◆ Exercise details
Each entry below must appear in the output exactly as written.

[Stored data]
##########
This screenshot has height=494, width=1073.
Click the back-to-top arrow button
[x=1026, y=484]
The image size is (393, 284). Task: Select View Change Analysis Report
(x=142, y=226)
##########
◆ Answer box
This screenshot has height=494, width=1073.
Click the back-to-top arrow button
[x=1026, y=484]
The image size is (393, 284). Task: Select View Change Analysis Report
(x=142, y=226)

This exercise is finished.